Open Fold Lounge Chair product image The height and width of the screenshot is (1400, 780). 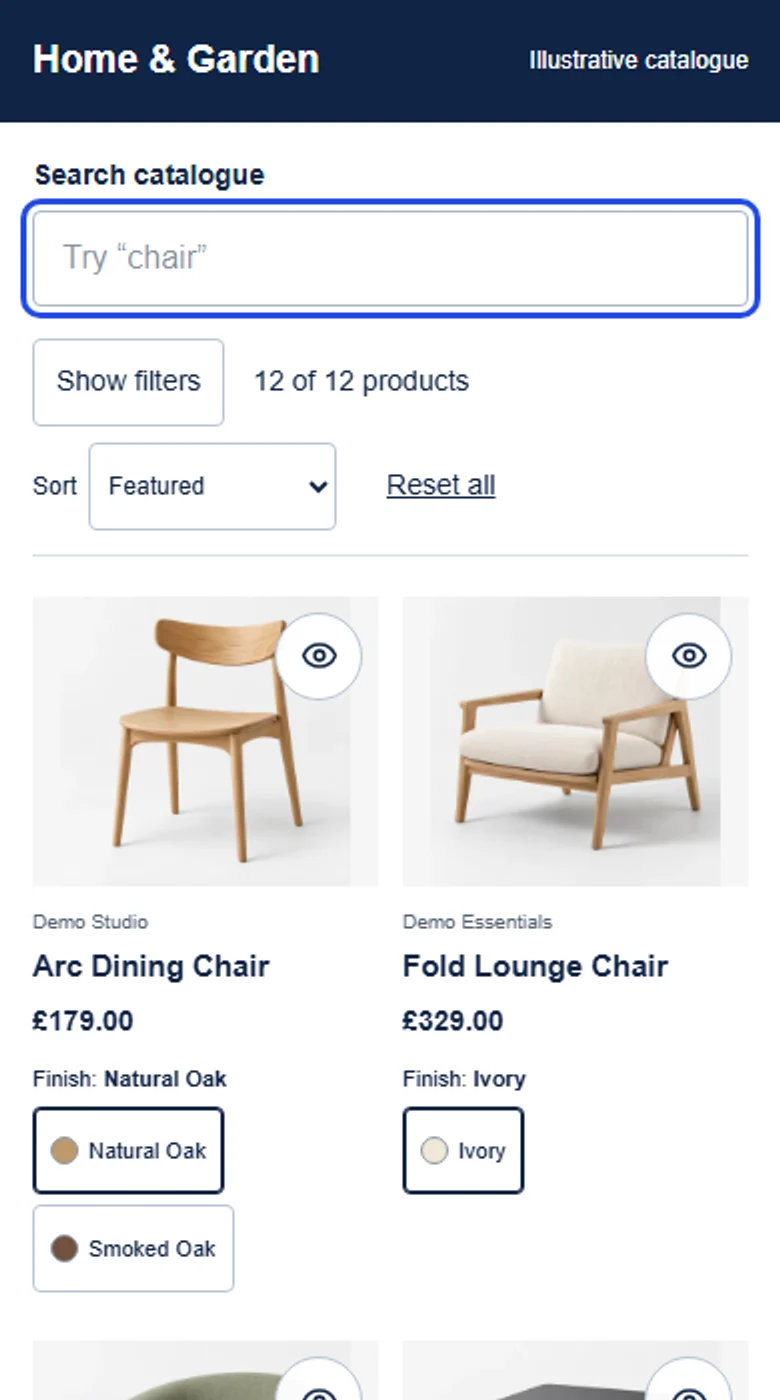pyautogui.click(x=575, y=742)
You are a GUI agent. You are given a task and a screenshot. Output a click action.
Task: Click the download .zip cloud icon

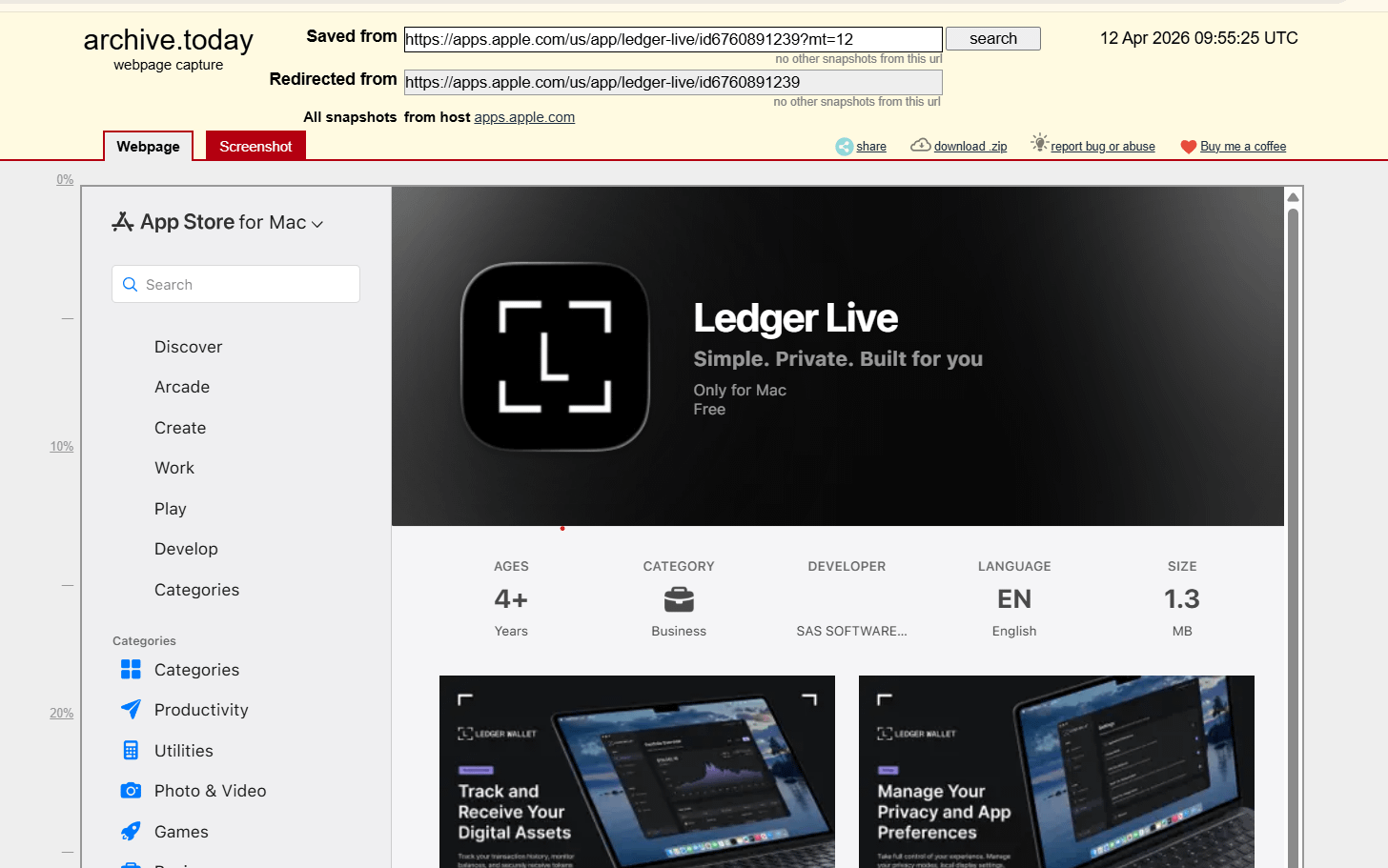(x=921, y=144)
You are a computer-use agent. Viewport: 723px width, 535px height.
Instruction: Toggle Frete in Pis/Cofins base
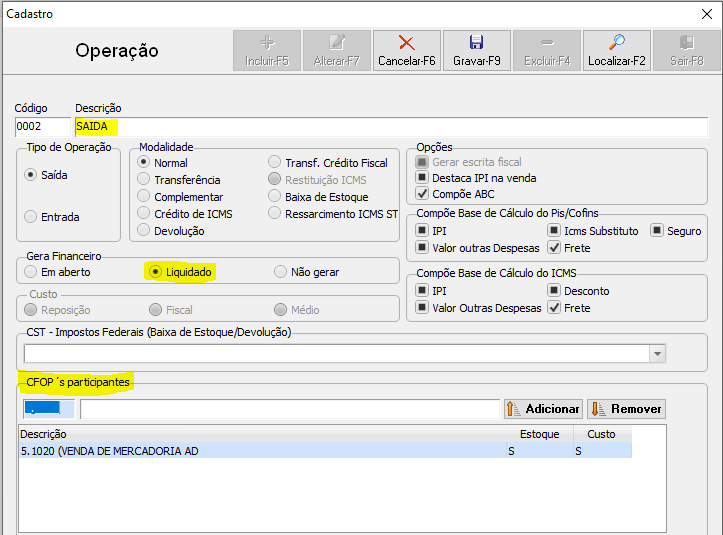tap(554, 248)

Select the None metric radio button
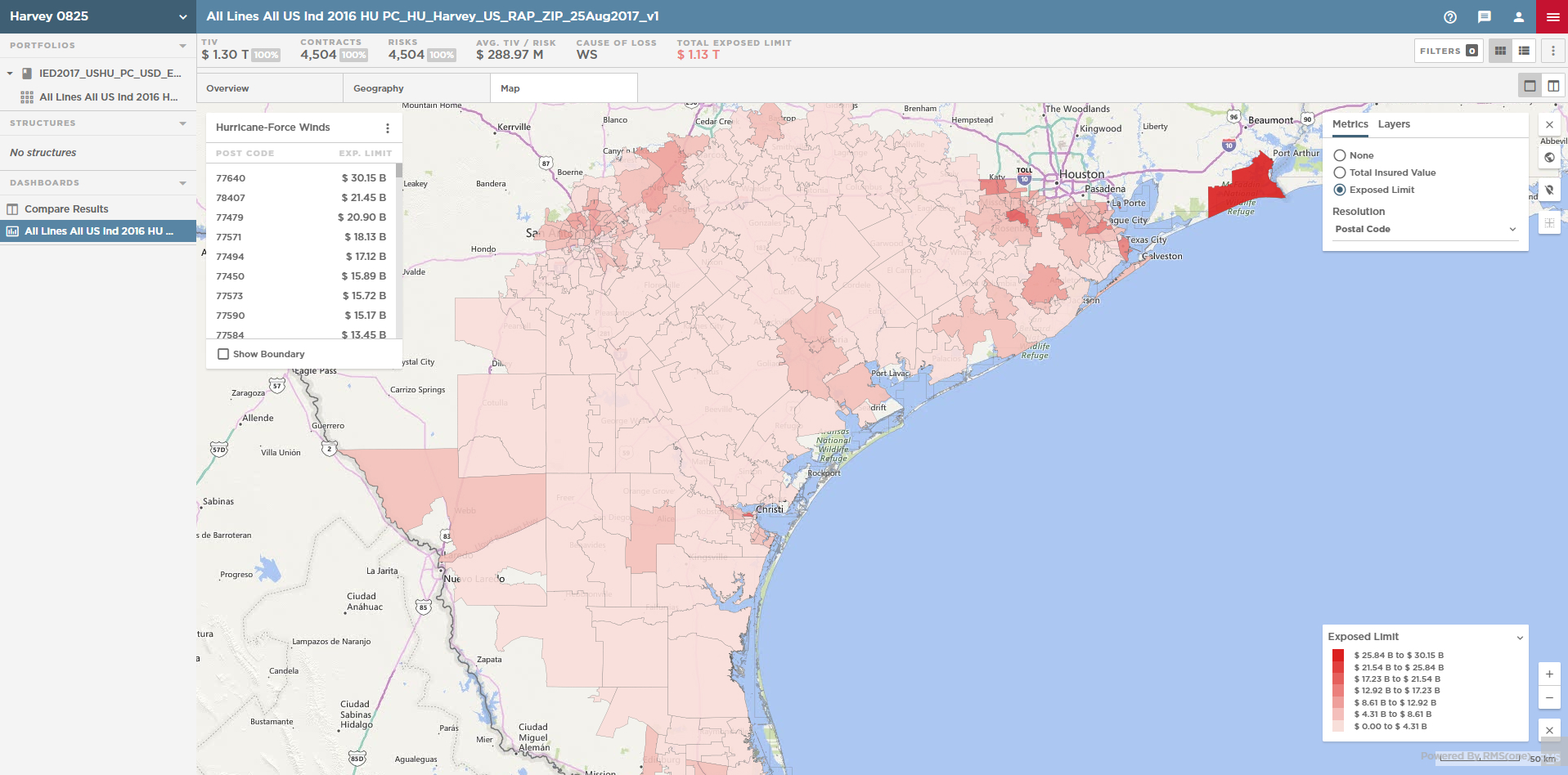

● ● ●

** What the task asks **
Retype the records above exactly, starting at the line that contains "You are a GUI" and going through the last line, and leave out any pictures.

** Solution **
You are a GUI agent. You are given a task and a screenshot. Output a click action.
Task: Click the download .zip cloud icon

(x=921, y=144)
You are a computer-use agent. Viewport: 723px width, 535px height.
Instruction: Toggle Frete in Pis/Cofins base
tap(554, 248)

Select the None metric radio button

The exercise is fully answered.